Methodologically, this thesis uses a novel long-term generation investment model, the Investment Model for Renewable Electricity Systems (IMRES), to determine the minimum cost thermal capacity mix necessary to complement renewable generation to meet electricity demand, and to extract hourly wholesale prices. IMRES is a capacity expansion model with unit commitment constraints whose main characteristics are: 1) reflecting the impact of hourly resolution operation constraints on investment decisions and on total generation cost; 2) accounting for the chronological variability of demand and renewable output, and the correlation between the two; and 3) deciding on power plant investments at the individual 5 plant level. These characteristics allow for a detailed analysis of the profits obtained by individual plants in systems with large renewable penetration levels. In addition, this thesis tests the performance of a heuristic method that selects four weeks from a full year series to optimally represent the net load duration curve (i.e., the difference between demand and renewable output, decreasingly ordered). For each application of this heuristic method, three metrics are proposed to reflect that the approximation also represents the chronological variability of the net load.
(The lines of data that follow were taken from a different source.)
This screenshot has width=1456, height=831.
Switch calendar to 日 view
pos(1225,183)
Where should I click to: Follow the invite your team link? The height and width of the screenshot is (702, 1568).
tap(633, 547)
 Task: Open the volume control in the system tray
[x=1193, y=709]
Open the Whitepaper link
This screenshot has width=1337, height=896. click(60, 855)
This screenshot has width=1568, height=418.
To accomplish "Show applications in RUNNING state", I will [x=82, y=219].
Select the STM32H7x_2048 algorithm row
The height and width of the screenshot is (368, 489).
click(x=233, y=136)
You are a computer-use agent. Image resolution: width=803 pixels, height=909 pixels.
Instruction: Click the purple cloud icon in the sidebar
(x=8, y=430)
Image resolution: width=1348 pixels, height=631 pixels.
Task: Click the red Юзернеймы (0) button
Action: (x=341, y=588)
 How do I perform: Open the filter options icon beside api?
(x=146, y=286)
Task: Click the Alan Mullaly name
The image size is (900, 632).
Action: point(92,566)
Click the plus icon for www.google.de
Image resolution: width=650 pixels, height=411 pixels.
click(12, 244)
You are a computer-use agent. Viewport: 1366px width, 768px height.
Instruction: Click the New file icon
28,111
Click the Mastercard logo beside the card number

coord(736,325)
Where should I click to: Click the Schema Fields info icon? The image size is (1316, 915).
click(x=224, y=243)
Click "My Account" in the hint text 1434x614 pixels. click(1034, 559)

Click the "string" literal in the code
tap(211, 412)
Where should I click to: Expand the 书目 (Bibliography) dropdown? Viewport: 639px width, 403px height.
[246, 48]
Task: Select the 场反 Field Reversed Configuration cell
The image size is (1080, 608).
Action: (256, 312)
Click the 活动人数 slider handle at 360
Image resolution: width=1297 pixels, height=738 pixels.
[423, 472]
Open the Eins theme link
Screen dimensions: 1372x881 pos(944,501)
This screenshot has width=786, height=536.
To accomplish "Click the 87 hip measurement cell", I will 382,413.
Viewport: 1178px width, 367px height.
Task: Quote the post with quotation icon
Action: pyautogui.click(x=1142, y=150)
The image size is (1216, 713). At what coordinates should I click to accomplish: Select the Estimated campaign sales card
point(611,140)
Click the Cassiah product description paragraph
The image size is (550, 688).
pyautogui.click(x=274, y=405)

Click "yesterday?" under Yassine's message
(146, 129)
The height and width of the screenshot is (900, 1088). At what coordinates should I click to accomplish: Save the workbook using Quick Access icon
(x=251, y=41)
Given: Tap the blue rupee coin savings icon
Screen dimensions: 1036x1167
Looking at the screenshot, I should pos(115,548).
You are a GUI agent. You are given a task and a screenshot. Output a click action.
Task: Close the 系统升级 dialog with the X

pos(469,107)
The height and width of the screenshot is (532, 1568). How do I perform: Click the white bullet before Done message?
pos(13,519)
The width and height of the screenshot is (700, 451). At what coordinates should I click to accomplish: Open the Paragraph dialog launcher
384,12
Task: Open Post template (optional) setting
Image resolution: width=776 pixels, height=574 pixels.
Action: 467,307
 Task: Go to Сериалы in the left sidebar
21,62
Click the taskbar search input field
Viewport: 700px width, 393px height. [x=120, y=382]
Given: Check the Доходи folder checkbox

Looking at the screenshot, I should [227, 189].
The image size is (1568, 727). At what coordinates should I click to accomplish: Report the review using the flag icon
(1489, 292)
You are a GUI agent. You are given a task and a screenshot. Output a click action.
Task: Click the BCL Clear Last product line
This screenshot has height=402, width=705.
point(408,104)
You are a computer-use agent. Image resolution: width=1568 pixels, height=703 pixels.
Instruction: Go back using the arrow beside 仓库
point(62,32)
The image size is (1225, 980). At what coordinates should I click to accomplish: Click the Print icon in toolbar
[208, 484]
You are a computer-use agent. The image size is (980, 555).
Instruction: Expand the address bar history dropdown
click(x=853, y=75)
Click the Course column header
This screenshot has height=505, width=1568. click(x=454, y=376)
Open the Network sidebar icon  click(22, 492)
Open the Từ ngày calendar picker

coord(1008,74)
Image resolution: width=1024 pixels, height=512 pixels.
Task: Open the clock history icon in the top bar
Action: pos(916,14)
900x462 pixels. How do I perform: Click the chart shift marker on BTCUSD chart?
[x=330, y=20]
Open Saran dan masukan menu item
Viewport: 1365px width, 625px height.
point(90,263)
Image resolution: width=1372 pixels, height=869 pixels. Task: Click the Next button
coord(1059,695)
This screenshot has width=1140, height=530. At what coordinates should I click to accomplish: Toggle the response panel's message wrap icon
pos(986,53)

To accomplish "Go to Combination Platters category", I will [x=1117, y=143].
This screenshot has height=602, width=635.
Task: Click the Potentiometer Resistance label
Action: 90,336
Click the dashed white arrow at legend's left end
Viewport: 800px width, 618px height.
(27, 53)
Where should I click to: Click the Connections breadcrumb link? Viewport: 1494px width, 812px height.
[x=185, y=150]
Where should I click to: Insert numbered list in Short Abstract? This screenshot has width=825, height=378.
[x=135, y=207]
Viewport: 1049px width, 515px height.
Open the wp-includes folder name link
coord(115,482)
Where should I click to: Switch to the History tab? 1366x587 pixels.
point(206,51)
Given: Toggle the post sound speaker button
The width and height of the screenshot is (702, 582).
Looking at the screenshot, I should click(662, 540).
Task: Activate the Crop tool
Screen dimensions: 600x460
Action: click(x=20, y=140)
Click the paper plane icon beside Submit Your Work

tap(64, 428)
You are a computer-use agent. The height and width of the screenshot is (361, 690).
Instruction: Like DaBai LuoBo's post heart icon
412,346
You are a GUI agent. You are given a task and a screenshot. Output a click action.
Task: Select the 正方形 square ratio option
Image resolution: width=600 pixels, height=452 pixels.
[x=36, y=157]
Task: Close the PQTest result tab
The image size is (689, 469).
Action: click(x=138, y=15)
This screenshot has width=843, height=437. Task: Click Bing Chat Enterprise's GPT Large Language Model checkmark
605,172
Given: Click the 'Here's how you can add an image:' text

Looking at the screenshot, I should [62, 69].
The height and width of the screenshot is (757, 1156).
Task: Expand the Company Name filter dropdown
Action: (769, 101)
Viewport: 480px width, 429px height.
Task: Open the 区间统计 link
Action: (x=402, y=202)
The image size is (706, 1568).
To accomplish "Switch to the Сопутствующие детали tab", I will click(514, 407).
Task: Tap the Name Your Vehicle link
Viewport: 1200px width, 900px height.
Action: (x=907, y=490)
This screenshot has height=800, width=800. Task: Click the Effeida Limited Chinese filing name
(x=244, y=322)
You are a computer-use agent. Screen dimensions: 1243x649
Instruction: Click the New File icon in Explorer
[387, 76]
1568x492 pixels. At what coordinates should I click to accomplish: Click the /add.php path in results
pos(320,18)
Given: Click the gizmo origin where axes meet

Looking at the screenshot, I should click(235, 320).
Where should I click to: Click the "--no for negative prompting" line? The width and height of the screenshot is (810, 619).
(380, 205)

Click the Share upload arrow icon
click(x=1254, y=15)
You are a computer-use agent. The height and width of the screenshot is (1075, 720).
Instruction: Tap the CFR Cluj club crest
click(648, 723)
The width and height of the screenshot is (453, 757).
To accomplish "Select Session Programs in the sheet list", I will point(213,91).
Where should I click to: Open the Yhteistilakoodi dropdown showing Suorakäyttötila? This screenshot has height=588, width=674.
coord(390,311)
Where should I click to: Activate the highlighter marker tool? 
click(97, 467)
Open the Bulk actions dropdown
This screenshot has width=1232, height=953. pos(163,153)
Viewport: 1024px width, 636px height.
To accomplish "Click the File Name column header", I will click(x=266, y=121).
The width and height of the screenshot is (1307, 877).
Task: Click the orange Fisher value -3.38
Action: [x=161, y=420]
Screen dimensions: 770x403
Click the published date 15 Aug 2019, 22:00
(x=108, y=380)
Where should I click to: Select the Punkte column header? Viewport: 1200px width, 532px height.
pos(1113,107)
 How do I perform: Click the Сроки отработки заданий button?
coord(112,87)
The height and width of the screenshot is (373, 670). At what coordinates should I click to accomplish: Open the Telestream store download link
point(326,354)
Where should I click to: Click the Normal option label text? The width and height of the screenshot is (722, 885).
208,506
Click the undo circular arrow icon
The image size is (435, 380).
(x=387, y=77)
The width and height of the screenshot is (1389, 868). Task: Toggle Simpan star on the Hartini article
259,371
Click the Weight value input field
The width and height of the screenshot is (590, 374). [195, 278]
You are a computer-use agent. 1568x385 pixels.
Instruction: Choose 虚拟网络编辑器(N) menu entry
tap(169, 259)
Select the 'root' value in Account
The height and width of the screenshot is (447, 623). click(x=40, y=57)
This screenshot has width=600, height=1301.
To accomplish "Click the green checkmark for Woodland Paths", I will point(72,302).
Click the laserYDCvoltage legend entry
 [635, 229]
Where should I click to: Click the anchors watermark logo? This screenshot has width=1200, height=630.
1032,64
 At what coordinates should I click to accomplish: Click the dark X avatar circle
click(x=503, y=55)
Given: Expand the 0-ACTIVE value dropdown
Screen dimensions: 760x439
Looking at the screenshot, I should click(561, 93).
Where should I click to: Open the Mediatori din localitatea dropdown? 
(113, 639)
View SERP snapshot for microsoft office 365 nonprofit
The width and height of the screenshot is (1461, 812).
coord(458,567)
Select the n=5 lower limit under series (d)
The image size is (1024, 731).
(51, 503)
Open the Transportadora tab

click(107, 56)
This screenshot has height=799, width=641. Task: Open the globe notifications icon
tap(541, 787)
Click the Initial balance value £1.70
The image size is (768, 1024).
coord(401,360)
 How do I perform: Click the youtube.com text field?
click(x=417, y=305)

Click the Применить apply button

Lastly, this thesis explores the role of risk in the valuation of electricity generating technologies and shows how to incorporate standard risk pricing principles into the popular Monte Carlo simulation analysis. The exposition is structured using the standard framework for a typical Monte Carlo cash flow simulation so that the implementation can be readily generalized. This framework stresses the necessity of an asset pricing approach to assess the relationship between the risk in the assets cash flows and the macroeconomic risk with which the financial investors are concerned. The framework provided is flexible and can accommodate many different structures for the interaction between the macroeconomic risk and the risks in the asset's cash flows (such as those from shocks in renewable deployment).